Your output should consist of the data, copied exactly.

--- Data for processing Enclosed Below ---

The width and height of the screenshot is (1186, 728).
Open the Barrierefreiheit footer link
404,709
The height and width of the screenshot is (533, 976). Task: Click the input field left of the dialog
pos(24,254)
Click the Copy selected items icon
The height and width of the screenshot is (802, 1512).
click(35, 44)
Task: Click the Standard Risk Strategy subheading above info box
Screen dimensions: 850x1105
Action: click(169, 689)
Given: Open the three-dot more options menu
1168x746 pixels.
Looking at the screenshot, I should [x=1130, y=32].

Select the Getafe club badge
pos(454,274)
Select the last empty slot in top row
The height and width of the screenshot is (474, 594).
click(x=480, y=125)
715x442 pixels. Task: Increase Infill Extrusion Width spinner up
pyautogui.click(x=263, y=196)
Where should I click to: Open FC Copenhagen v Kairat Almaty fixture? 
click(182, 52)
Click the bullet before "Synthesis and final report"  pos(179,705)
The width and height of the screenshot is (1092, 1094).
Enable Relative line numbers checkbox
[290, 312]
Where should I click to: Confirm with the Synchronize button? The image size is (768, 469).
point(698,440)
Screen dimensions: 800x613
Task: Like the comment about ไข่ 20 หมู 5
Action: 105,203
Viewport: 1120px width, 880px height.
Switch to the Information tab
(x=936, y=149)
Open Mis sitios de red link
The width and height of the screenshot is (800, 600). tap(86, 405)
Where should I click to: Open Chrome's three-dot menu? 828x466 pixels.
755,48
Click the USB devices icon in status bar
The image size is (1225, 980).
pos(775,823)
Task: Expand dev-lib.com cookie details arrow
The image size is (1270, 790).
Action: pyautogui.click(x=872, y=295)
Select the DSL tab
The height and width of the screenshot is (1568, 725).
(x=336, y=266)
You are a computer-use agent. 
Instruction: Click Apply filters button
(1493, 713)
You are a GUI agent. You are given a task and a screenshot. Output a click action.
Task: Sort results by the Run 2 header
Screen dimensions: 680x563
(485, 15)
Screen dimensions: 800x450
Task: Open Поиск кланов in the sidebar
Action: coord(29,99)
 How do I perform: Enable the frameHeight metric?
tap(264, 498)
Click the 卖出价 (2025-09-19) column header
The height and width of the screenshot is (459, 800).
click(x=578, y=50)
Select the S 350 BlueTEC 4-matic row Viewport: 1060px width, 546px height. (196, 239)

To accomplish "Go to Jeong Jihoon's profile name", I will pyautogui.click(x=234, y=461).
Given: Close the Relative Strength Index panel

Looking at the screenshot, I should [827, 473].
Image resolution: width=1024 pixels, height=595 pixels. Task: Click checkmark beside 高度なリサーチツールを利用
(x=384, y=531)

--- End of Enclosed Data for processing ---

:: Response for this exercise ::
The width and height of the screenshot is (1186, 728).
Open the Barrierefreiheit footer link
404,709
The height and width of the screenshot is (533, 976). Task: Click the input field left of the dialog
pos(24,254)
Click the Copy selected items icon
The height and width of the screenshot is (802, 1512).
click(35, 44)
Task: Click the Standard Risk Strategy subheading above info box
Screen dimensions: 850x1105
Action: click(169, 689)
Given: Open the three-dot more options menu
1168x746 pixels.
Looking at the screenshot, I should [x=1130, y=32].

Select the Getafe club badge
pos(454,274)
Select the last empty slot in top row
The height and width of the screenshot is (474, 594).
click(x=480, y=125)
715x442 pixels. Task: Increase Infill Extrusion Width spinner up
pyautogui.click(x=263, y=196)
Where should I click to: Open FC Copenhagen v Kairat Almaty fixture? 
click(182, 52)
Click the bullet before "Synthesis and final report"  pos(179,705)
The width and height of the screenshot is (1092, 1094).
Enable Relative line numbers checkbox
[290, 312]
Where should I click to: Confirm with the Synchronize button? The image size is (768, 469).
point(698,440)
Screen dimensions: 800x613
Task: Like the comment about ไข่ 20 หมู 5
Action: 105,203
Viewport: 1120px width, 880px height.
Switch to the Information tab
(x=936, y=149)
Open Mis sitios de red link
The width and height of the screenshot is (800, 600). tap(86, 405)
Where should I click to: Open Chrome's three-dot menu? 828x466 pixels.
755,48
Click the USB devices icon in status bar
The image size is (1225, 980).
pos(775,823)
Task: Expand dev-lib.com cookie details arrow
The image size is (1270, 790).
Action: pyautogui.click(x=872, y=295)
Select the DSL tab
The height and width of the screenshot is (1568, 725).
(x=336, y=266)
You are a computer-use agent. 
Instruction: Click Apply filters button
(1493, 713)
You are a GUI agent. You are given a task and a screenshot. Output a click action.
Task: Sort results by the Run 2 header
Screen dimensions: 680x563
(485, 15)
Screen dimensions: 800x450
Task: Open Поиск кланов in the sidebar
Action: coord(29,99)
 How do I perform: Enable the frameHeight metric?
tap(264, 498)
Click the 卖出价 (2025-09-19) column header
The height and width of the screenshot is (459, 800).
click(x=578, y=50)
Select the S 350 BlueTEC 4-matic row Viewport: 1060px width, 546px height. (196, 239)

To accomplish "Go to Jeong Jihoon's profile name", I will pyautogui.click(x=234, y=461).
Given: Close the Relative Strength Index panel

Looking at the screenshot, I should [827, 473].
Image resolution: width=1024 pixels, height=595 pixels. Task: Click checkmark beside 高度なリサーチツールを利用
(x=384, y=531)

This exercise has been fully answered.